* [题目 A]
根据原文回答以下问题:
(i) 路过门前的那个女人,平时被大家叫作什么?
(ii) 她的娘家弟弟昨天卖了什么?
(iii) 母亲第二天带回了多少钱,分别是哪几张?
* [题目 B]
请把下面的原始数据行全部重写一遍,将其中的"pixels"替换成"px",其他内容保持不变。答案中不要包含图片。

* [原文]
§ §

母亲再也忍不住了,竟声泪俱下地哭得那么动情,那么伤心。前几年那样艰难母亲也没这样哭过。我知道,母亲这是为我而动情,为我而伤心!这人世间只有母亲会为我动这样的情,伤这样的心。这时,连父亲也哽咽起来。面对此情此景,我感到一种悲哀,又感到一种恐惧。我找不到合适语言劝慰双亲,只是摇着母亲的肩膀喃喃地说:“妈别哭别哭……。”然后又摇着父亲说……。
此时,正好有一个好心的女人路过我家门前。我们平时叫她“桂英姆姆”(即大妈),一贯与母亲相好。桂英姆姆听到屋里的哭声,便进门来劝解,关心地问母亲有什么难处。母亲止住哭,抹去泪水,把事情的原委说给她听。桂英姆姆听了,拉着母亲的手真心实意地说:“伢仔考取大学是好事呀。我给你指条路,昨天我娘家弟弟卖了一头猪。你明天赶快去看看,估计还有钱,你就说是我叫你去的……”
真是天不灭曹啊!第二天清早母亲就匆匆出了门,中午刚过就喜滋滋地回来了。一进门就从怀里掏出六元钱,一张五元的,一张一元的,一分不多,一分不少!

§ §

* [原始数据]

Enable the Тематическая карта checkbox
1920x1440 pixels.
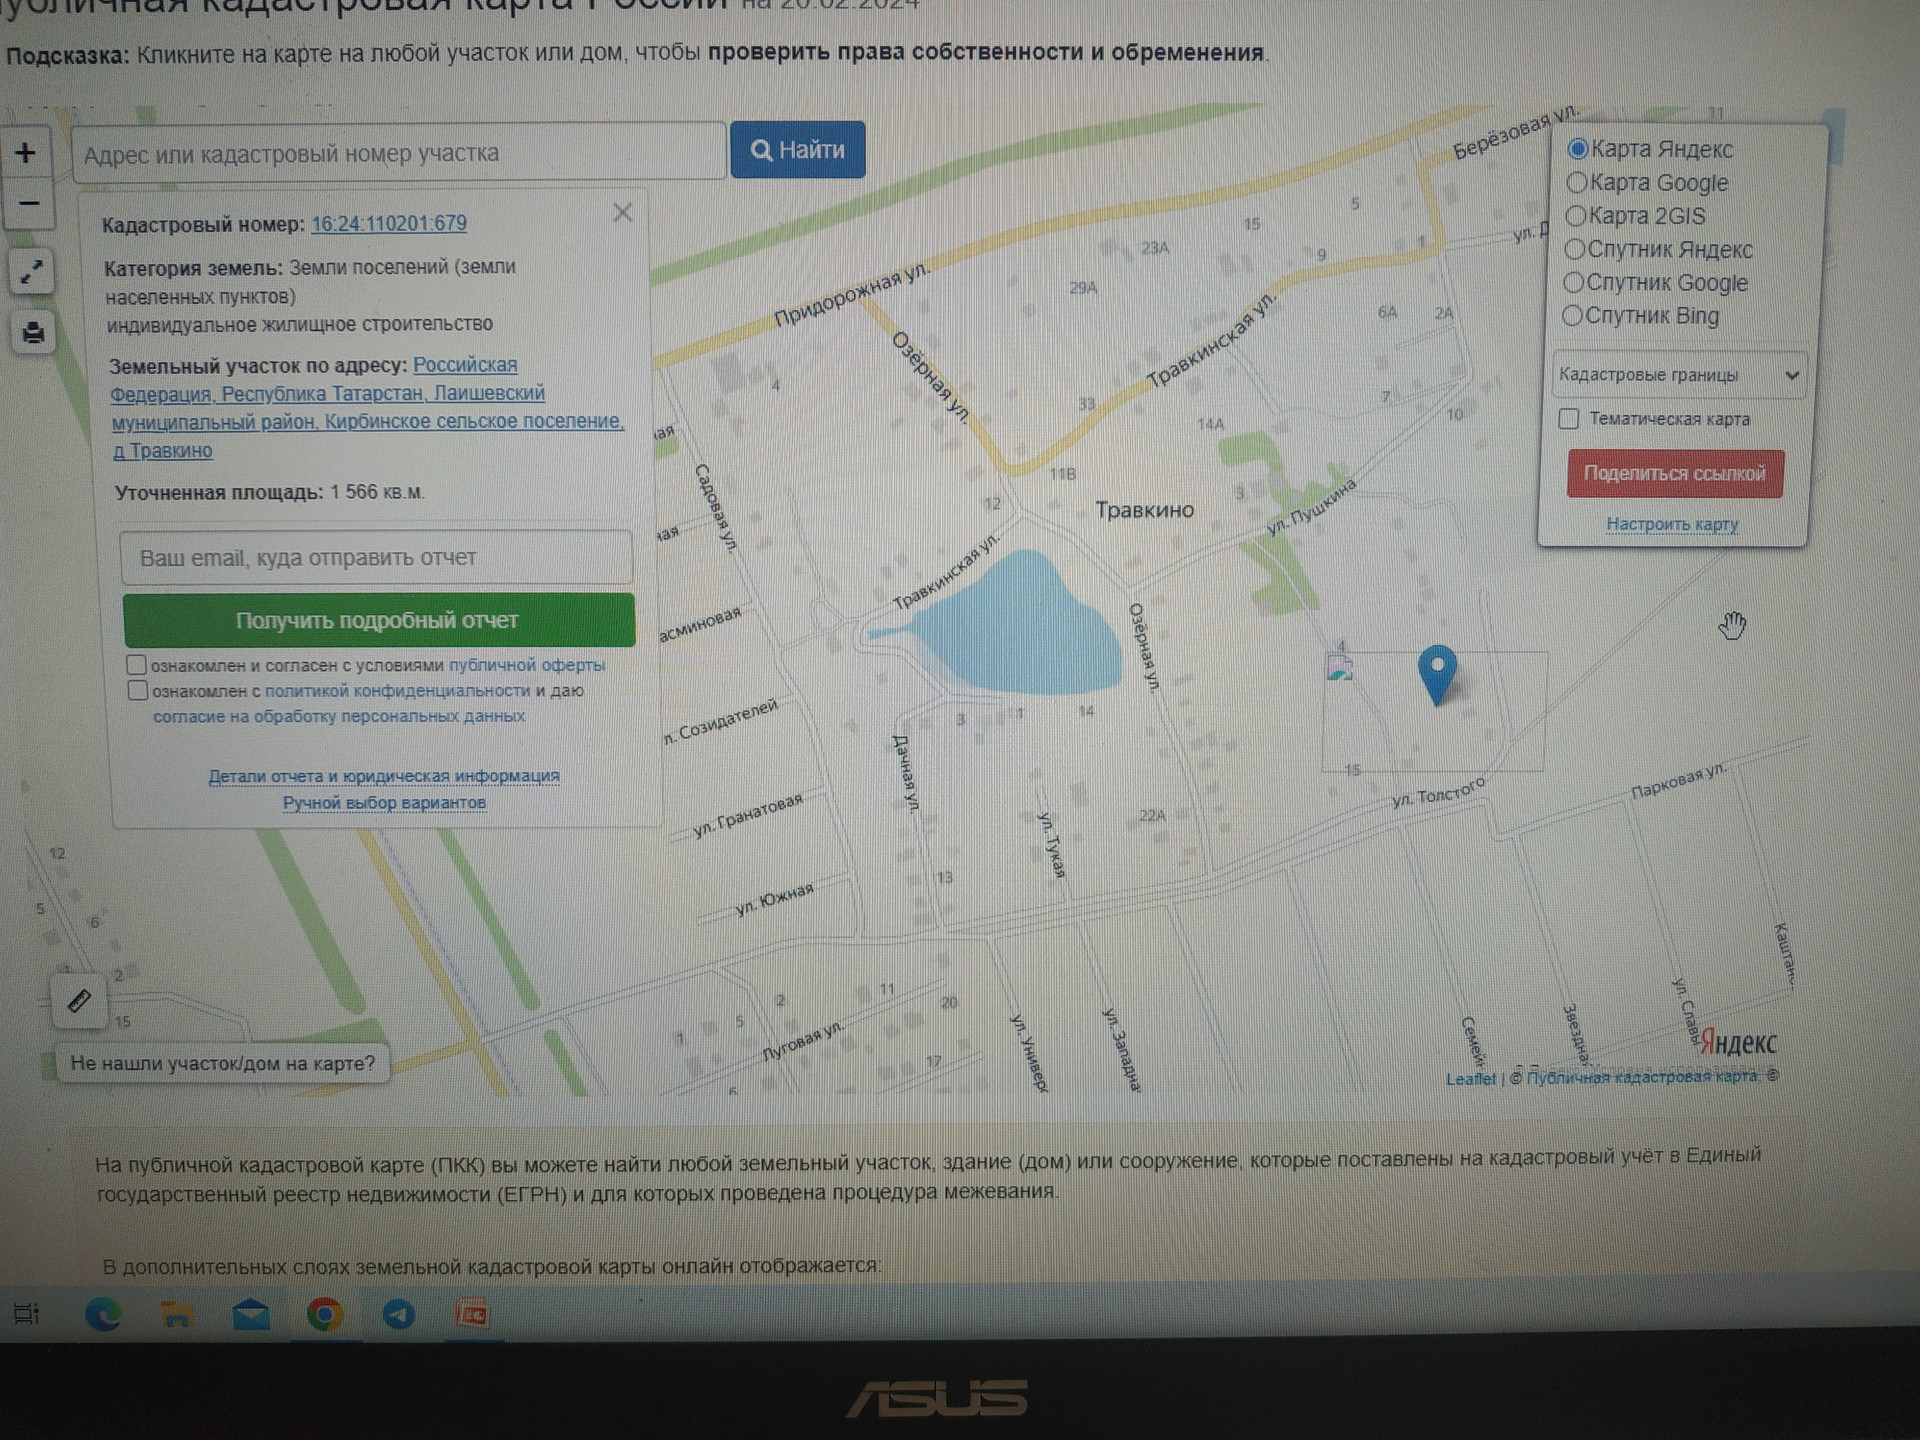tap(1569, 419)
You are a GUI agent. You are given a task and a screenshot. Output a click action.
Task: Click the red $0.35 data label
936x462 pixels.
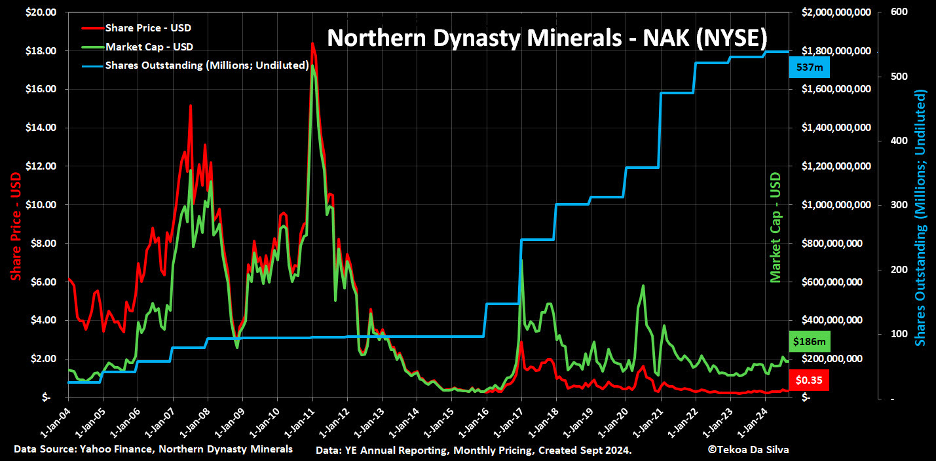(x=810, y=379)
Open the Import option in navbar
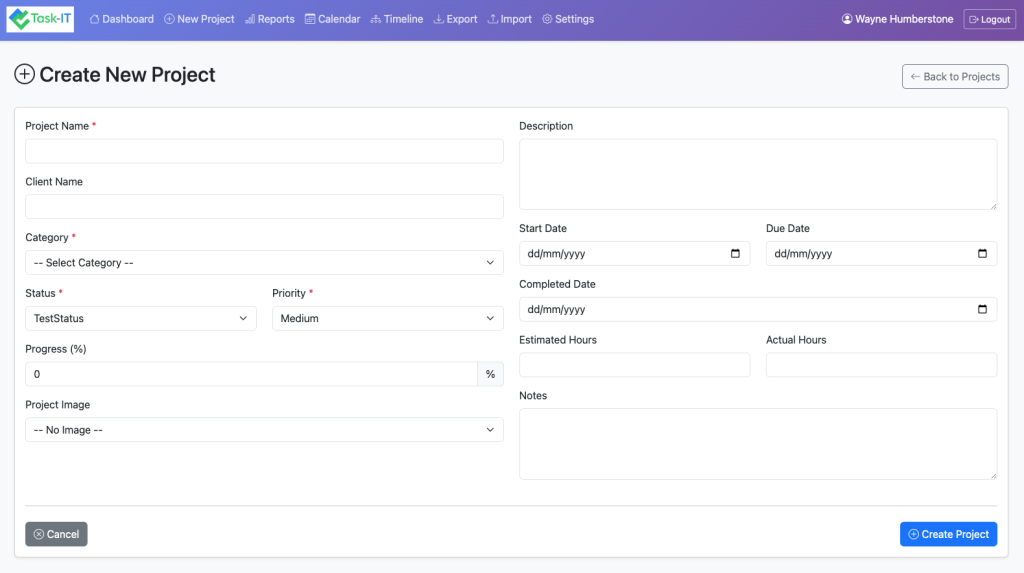This screenshot has width=1024, height=573. coord(509,19)
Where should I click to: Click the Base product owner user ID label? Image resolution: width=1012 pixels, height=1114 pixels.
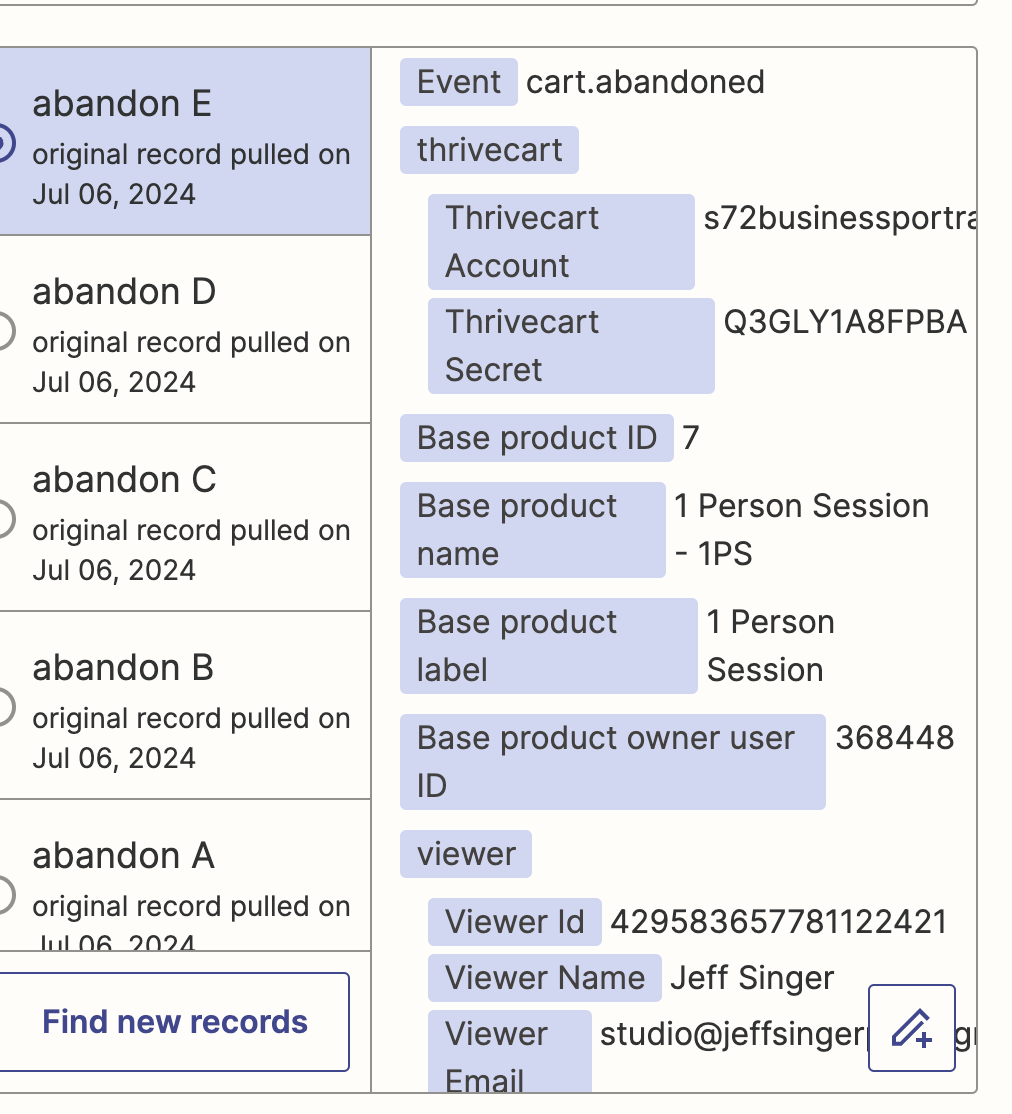(x=612, y=762)
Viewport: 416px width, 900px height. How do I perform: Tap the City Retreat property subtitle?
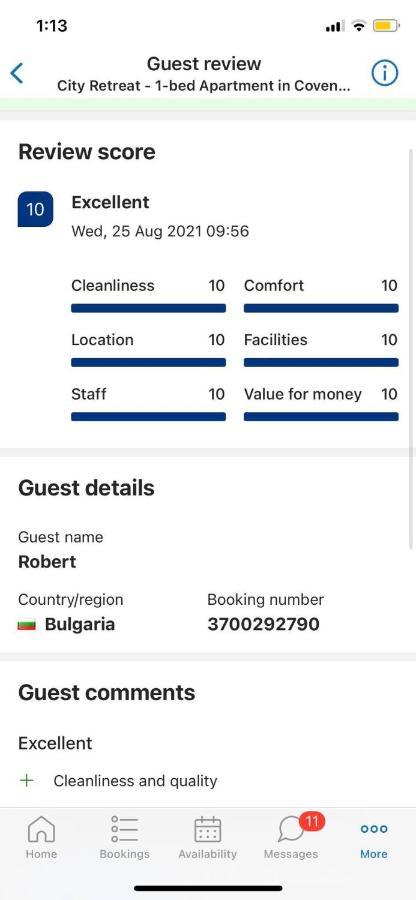click(x=204, y=86)
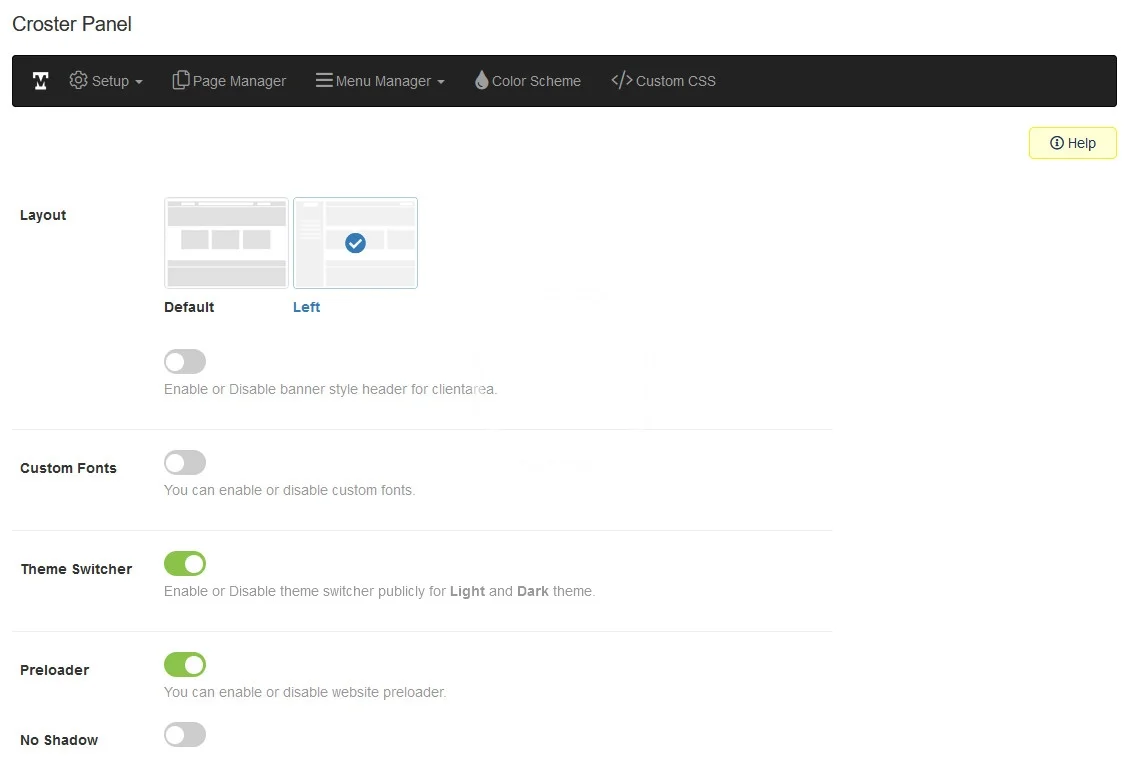Click the Croster logo icon in navbar
Screen dimensions: 1130x759
pyautogui.click(x=40, y=81)
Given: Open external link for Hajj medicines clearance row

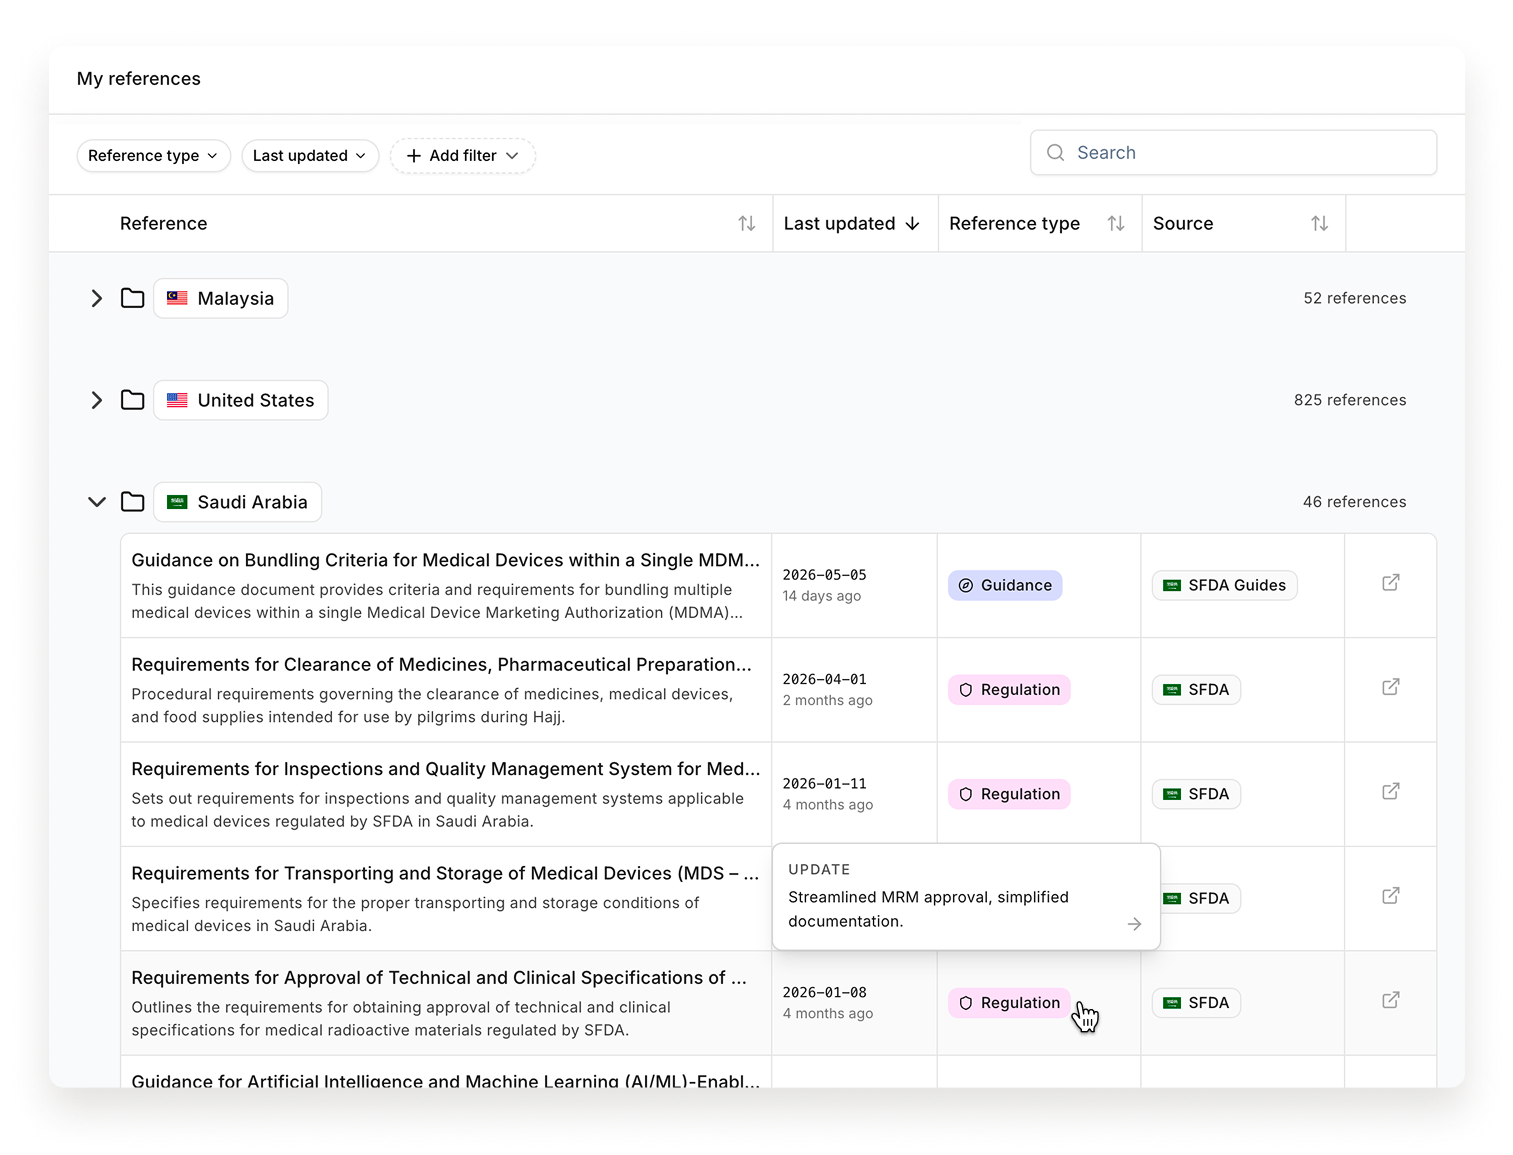Looking at the screenshot, I should click(x=1390, y=687).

§ §

* [作答 A]
(i) 桂英姆姆(即大妈)。
(ii) 一头猪。
(iii) 六元钱,一张五元的,一张一元的。

* [作答 B]
Enable the Тематическая карта checkbox
1920x1440 px.
tap(1569, 419)
You are a GUI agent. You are given a task and a screenshot. Output a click action.
Task: Click the red $0.35 data label
936x462 px.
(x=810, y=379)
Open the Import option in navbar
This screenshot has width=1024, height=573. coord(509,19)
Where should I click to: Click the Base product owner user ID label? Image resolution: width=1012 px, height=1114 px.
(x=612, y=762)
Viewport: 416px width, 900px height. How do I perform: Tap the City Retreat property subtitle?
click(x=204, y=86)
Click the Croster logo icon in navbar
Screen dimensions: 1130x759
pyautogui.click(x=40, y=81)
Given: Open external link for Hajj medicines clearance row

Looking at the screenshot, I should click(x=1390, y=687).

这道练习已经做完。